** Start Page text **

In the event that any Owner shall fail to maintain the improvements
situate hereon in a manner satisfactory to the Board, or shall
negligently cause damage to any portion of the Property which, pursuant
to Section 1 of this Article, is Association after approval by 2/3's
vote of the Board of Directors, shall have the right, through its
agents and employees to enter upon said Lot and to repair, maintain
and/or restore the Lot, the premises and any improvements erected
thereon. Such right of entry and repair is exercisable only upon 15
days written notice given to the Owner thereof, unless in the
discretion of the Board, a genuine emergency necessitates a shorter
period of time. The costs of any such repairs, maintenance and/or
restoration shall be added to and become part of the assessment to
which such Lot and Lot Owner is subject. Enforcement of the right to
recover these assessments may be had pursuant to Article IV, Section 9
herein.
Section 3. Maintenance of Lawns,
Grassy Areas and Grounds Located on the Townhome Lot. Each owner
shall have the right to plant a garden, flowers, shrubs (not to exceed
four feet in height), and any other plants and said Owner shall be
responsible for the maintenance of said area. In the event grass is
planted and located within said area, the maintenance of the grass
shall be the responsibility of the Association. Each Owner hereby
expressly grants unto the Association an easement upon his Townhome Lot
for the purpose of caring for, maintaining, etc., the grassy areas
located therein.
ARTICLE VII
Insurance
Every owner must place a copy of his hazard insurance policy (within
the limits and amounts that may be required from time to time by the
Association) on his Townhome with the Association . In the event any
Owner fails or refuses to furnish the Association with a copy of said
Policy, or in the amounts or the limits as set forth by the
Association, the Association shall have the right to pay for said Owner
that amount necessary to comply with the insurance regulations and
requirements as may be set forth by the Association. Any amount so
advanced shall be an assessment pursuant to Article III hereof and may
be enforced pursuant to Article IV, Section 7 hereof.
ARTICLE VIII
Party Walls
Section 1. General Rules of Law to
Apply. Each wall which is built as a part of the original
construction of the homes upon the properties and placed on the
dividing line between the Lots shall constitute a party wall, and, to
the extent not inconsistent with the provisions of this Article, the
general rules of Georgia law regarding party walls and liability for
property damage due to negligence or willful acts or omissions shall
apply thereto.

** End Page text **
** Start Records for processing **

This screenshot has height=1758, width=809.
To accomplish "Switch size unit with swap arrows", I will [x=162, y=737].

** End Records for processing **
** Start Records for processing **

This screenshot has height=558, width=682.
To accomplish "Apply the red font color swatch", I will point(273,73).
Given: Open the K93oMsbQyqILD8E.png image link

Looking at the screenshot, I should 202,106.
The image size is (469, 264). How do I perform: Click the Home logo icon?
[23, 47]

** End Records for processing **

■ Required task A ■
From the listing, quote the lines starting at the one containing "This screenshot has height=1758, width=809." and ending at the one containing "will [x=162, y=737].", word for word.
■ Required task B ■
Continue the townhome covenants text from where it stops.
The townhome covenants text and the listing are unrelated to each other.

■ Expected output A ■
This screenshot has height=1758, width=809.
To accomplish "Switch size unit with swap arrows", I will [x=162, y=737].

■ Expected output B ■
Section 2. Sharing of Repair and
Maintenance. The cost of reasonable repair and maintenance of a
party wall shall be shared by the Owners who make use of the wall in
portion to such use.
Section 3. Destruction by Fire or
Other Casualty. If a party wall is destroyed or damaged by fire
or other casualty, any Owner who has used the wall may restore it, and
if the other Owners thereafter make use of the wall they shall
contribute to the cost of the restoration thereof in proportion to such
use without prejudice, however, to the right of any such Owners to call
for a larger contribution from the others under any rule of law
regarding liability for negligent or willful acts or omissions.
Section 4. Weatherproofing.
Notwithstanding any other provisions of this Article, an Owner who by
his negligent or willful act causes the party wall to be exposed to the
elements shall bear the whole cost of furnishings the necessary
protection against such elements.
Section 5. Rights to Contribution
Runs with Land. The right of any Owner to contribution from any
other Owner under this Article shall be appurtenant to the land and
shall pass to such Owner's successors in title.
Section 6. Arbitration. In
the event of any dispute arising concerning a party wall, or under the
provisions of this Article such disputes shall be referred to
arbitration . Each party shall choose one arbitrator, and such
arbitrators shall choose one additional arbitrator and the decision
shall be by a majority of all the arbitrators, and shall be binding
upon the parties. Pursuant to Georgia law, judgement upon the award of
the arbitrators may be maintained in any court of law with jurisdiction
thereupon.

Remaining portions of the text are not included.